> **AIM**: Please rewrite the data below as a Markdown table with the columns Row and Content, starting at the line that has "This screenshot has" and stopping after the line that has "coord(205,234)", with blank lines omitted. Leave the pictures out of the table.

> **MATERIAL SUPPLIED**:
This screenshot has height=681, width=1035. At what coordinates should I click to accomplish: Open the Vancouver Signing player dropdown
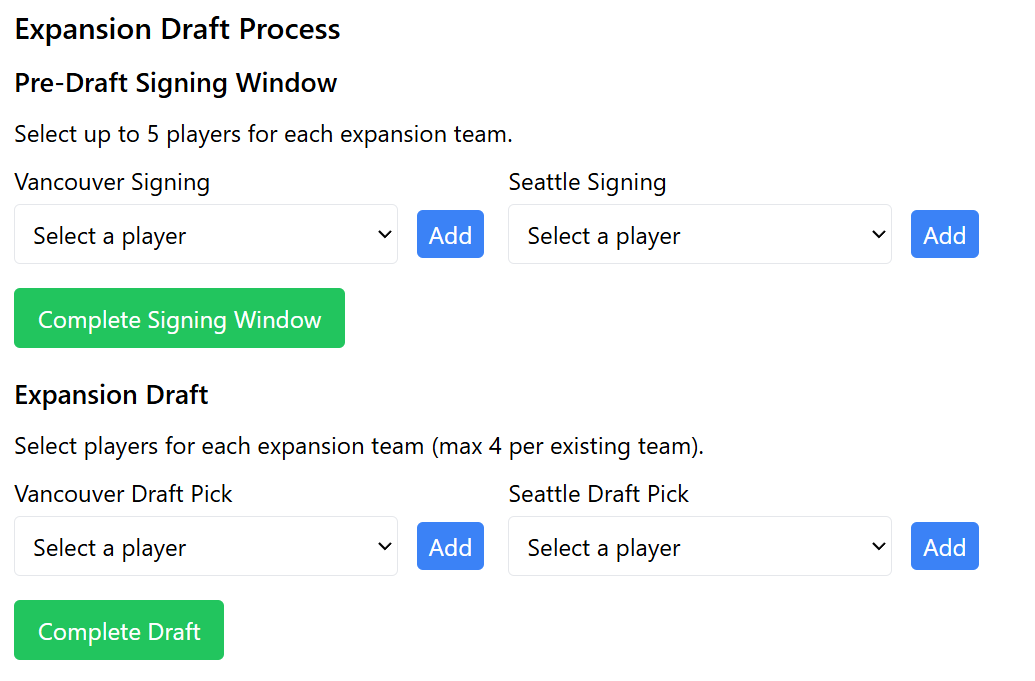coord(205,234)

---

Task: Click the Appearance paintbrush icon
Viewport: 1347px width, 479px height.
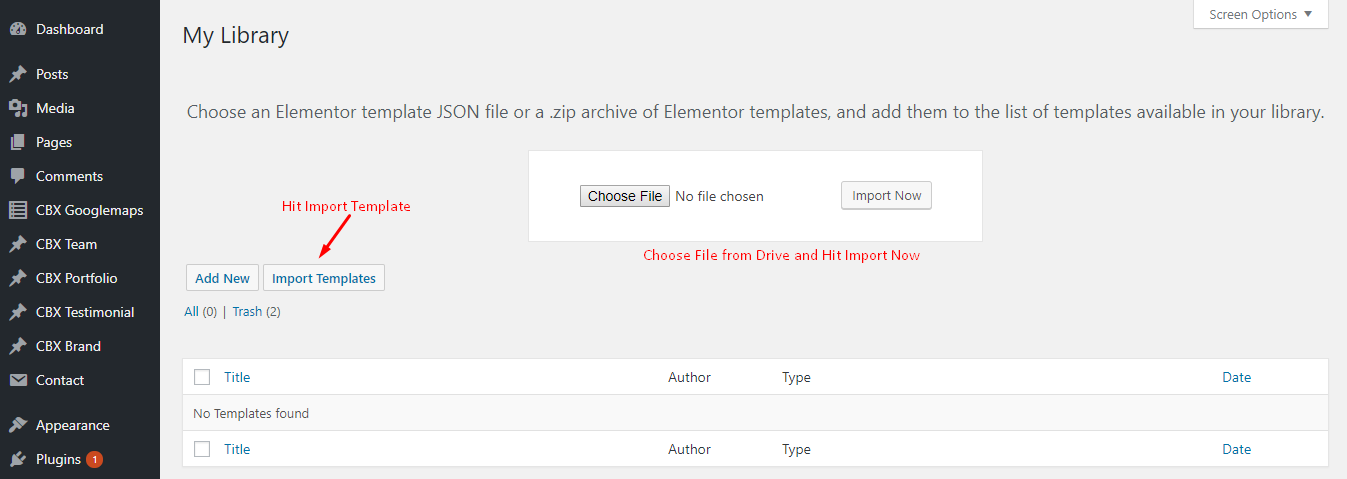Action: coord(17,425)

> **RESPONSE BELOW**:
| Row | Content |
|---|---|
| 1 | This screenshot has height=681, width=1035. At what coordinates should I click to accomplish: Open the Vancouver Signing player dropdown |
| 2 | coord(205,234) |